To counter this meat-centric belief we need to focus of the policy that has allowed meat and dairy to flourish through USDA subsidies of cattle feed, tax breaks to ranchers, waivers for feedlot environmental damage the constant and erroneous advice of the Dietary Guidelines for Americans and the massive control dairy has over the National School Breakfast and Lunch Programs.
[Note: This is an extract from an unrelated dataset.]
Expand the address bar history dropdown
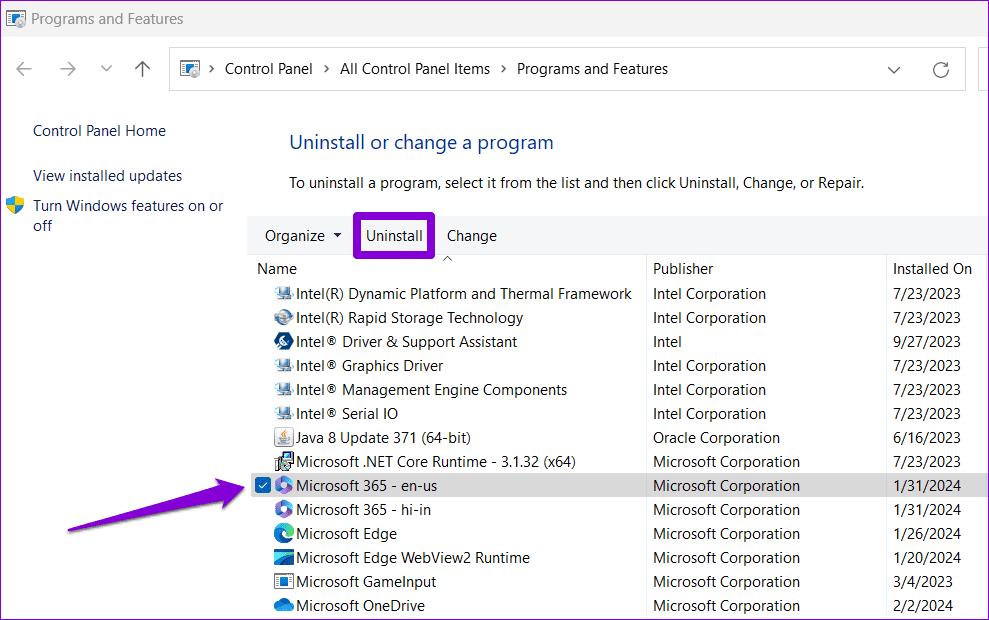 (x=894, y=69)
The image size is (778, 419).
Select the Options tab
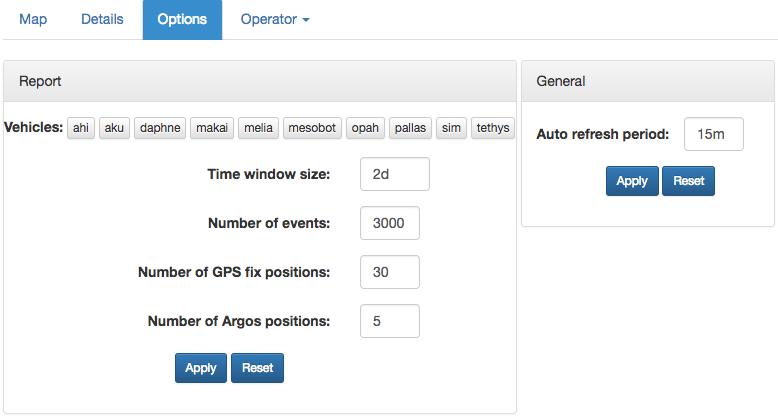tap(182, 19)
Not So Impossible Black Bean Burgers

½ onion finely diced
1 clove garlic minced (1 tsp jarred, OK)
½ red, green or yellow bell pepper, finely diced
2 tbs oil
1 can of black beans, drained and rinsed
1 egg or aquafaba
½ cup breadcrumbs
salt, pepper to taste

Sauté onion, garlic and peppers in the oil over low heat until fragrant and translucent. Cool. Drain and rinse beans and place in a bowl. With a potato masher or the back of a fork mash the beans. Add the egg, bread crumbs and seasoning. Hot sauce can also be used for flavor. Blend well. Form the mixture into palm-sized patties and pan fry in a little oil over medium heat until charred on the outside and hot on the inside. Other vegetables that will work in this recipe are mushrooms, carrots, scallions, shallots or spinach. Sweat these with the onions. Serve just like you would any hamburger. For additional fiber, choose a bun that is 100% whole wheat.